[Problem to work on]:
Below are records. Copy every line with "agent" in it.

Collection entries

* * * *

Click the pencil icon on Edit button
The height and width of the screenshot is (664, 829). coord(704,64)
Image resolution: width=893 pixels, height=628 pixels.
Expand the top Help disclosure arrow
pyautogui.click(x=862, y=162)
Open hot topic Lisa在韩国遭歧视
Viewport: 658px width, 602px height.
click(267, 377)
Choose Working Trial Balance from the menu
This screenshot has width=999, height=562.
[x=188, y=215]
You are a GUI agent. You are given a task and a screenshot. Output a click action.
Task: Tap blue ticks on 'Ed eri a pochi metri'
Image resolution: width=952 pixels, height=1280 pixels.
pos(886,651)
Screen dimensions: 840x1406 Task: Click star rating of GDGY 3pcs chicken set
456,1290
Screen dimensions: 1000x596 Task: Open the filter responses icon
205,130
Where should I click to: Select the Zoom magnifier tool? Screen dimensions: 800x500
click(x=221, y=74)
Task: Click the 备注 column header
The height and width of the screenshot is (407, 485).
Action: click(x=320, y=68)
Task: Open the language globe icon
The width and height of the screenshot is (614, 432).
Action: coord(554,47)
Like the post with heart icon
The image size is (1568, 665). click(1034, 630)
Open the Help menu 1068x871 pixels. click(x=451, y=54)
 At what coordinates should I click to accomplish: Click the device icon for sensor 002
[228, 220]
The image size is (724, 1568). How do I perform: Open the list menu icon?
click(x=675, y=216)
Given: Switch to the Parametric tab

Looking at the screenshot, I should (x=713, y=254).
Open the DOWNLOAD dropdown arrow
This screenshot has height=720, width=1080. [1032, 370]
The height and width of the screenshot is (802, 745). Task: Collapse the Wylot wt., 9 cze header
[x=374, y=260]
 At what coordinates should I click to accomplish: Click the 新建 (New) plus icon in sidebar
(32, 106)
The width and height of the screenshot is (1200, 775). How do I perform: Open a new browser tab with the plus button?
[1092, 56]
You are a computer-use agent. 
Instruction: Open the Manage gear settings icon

* * * *

[Reply to the exercise]:
You are a GUI agent. You are given a task and a screenshot. Output a click action.
You are a computer-use agent. 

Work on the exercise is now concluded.